§ **REQUIRED ACTIONS**
A. Answer these questions from the article about the song Hey Boy:
(i) What alias does Billy Rowan use?
(ii) To what year does the song date back?
(iii) How long would Rowan scroll social media before emerging?
B. Can you quote the article about the song Hey Boy between "The song dates" and "10 times worse.", inclusive?
C. According to the article about the song Hey Boy, why did Rowan write the song? Answer in one to three sentences.

IF YOU feel like you spend too much time on your phone (and who doesn’t?), The Undercover Hippy – alias of Billy Rowan – is offering some advice via his new single, Hey Boy.
The song dates back to 2019, when Rowan found himself relying on his phone with the unnerving dependency of a life support machine.
Emerging with a poppy, upbeat, and motivational song about a thoroughly miserable experience and how he overcame it, he explains: “I wrote this song about my own unhealthy relationship with my phone and how I used it to self-medicate when I was feeling depressed.
“I was living alone at the time, and when I was in a negative headspace, I would escape into the world of social media scrolling, only to emerge two hours later feeling 10 times worse.
“So I wrote this song to remind myself that the best way to get out of a funk is to get up off the sofa, leave the house and seek out some real face-to-face interaction with other human beings.”

§ **ENTRIES PROVIDED**

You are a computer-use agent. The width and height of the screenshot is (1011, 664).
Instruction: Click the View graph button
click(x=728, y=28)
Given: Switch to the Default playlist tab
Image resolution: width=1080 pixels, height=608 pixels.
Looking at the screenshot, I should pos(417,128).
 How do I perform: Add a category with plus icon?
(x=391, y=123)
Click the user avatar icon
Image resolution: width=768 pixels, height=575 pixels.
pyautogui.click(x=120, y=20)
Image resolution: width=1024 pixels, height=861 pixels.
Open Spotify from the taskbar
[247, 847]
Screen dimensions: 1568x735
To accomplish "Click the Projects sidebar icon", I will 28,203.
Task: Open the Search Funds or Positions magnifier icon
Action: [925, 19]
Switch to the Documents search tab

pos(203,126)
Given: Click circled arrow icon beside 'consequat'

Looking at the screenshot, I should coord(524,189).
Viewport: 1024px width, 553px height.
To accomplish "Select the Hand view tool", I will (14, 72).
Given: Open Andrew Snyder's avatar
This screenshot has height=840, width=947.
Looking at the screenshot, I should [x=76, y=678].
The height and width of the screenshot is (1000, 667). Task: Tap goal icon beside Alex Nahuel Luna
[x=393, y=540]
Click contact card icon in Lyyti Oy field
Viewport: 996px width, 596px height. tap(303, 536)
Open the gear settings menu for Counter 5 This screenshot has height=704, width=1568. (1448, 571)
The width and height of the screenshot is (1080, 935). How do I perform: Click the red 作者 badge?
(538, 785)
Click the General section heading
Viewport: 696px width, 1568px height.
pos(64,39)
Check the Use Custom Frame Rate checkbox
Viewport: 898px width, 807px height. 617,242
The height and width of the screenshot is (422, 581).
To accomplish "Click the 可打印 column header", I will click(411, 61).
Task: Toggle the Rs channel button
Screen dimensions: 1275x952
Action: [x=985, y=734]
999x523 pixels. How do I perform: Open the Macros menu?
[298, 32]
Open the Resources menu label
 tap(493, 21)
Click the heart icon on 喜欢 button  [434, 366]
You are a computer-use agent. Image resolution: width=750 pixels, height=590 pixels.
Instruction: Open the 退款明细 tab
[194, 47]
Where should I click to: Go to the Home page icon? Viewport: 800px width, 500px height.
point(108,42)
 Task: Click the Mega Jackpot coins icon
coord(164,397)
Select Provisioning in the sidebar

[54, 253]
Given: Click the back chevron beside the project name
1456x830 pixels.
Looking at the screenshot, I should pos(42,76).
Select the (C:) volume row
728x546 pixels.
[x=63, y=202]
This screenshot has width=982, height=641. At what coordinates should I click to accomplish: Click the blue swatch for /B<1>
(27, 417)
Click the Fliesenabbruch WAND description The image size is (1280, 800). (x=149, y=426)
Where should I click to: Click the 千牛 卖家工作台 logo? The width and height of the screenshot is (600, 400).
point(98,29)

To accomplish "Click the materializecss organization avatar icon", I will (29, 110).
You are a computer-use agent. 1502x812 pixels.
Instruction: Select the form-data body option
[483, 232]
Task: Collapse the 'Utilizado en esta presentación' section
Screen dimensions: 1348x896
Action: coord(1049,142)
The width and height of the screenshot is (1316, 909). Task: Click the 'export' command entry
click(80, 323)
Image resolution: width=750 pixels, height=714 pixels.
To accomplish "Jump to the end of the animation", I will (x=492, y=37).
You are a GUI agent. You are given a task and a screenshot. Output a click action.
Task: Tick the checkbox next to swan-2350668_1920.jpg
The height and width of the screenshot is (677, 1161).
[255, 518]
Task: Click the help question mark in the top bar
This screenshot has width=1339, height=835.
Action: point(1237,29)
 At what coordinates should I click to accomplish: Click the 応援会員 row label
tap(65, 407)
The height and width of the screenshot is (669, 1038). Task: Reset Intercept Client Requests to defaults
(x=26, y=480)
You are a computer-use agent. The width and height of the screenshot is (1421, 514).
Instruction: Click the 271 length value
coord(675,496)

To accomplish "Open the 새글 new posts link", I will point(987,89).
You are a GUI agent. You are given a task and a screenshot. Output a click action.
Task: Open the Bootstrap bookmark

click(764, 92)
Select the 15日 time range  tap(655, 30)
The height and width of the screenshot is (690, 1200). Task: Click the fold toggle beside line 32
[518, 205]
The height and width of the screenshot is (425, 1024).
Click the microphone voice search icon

§ **EXERCISE RESULTS**
A.
(i) The Undercover Hippy
(ii) 2019
(iii) Two hours

B.
The song dates back to 2019, when Rowan found himself relying on his phone with the unnerving dependency of a life support machine.
Emerging with a poppy, upbeat, and motivational song about a thoroughly miserable experience and how he overcame it, he explains: “I wrote this song about my own unhealthy relationship with my phone and how I used it to self-medicate when I was feeling depressed.
“I was living alone at the time, and when I was in a negative headspace, I would escape into the world of social media scrolling, only to emerge two hours later feeling 10 times worse.

C. He wrote it about his unhealthy relationship with his phone, which he used to self-medicate when he felt depressed. He wanted the song to remind him that the best way out of a funk is to get up off the sofa, leave the house and seek real face-to-face interaction with other people.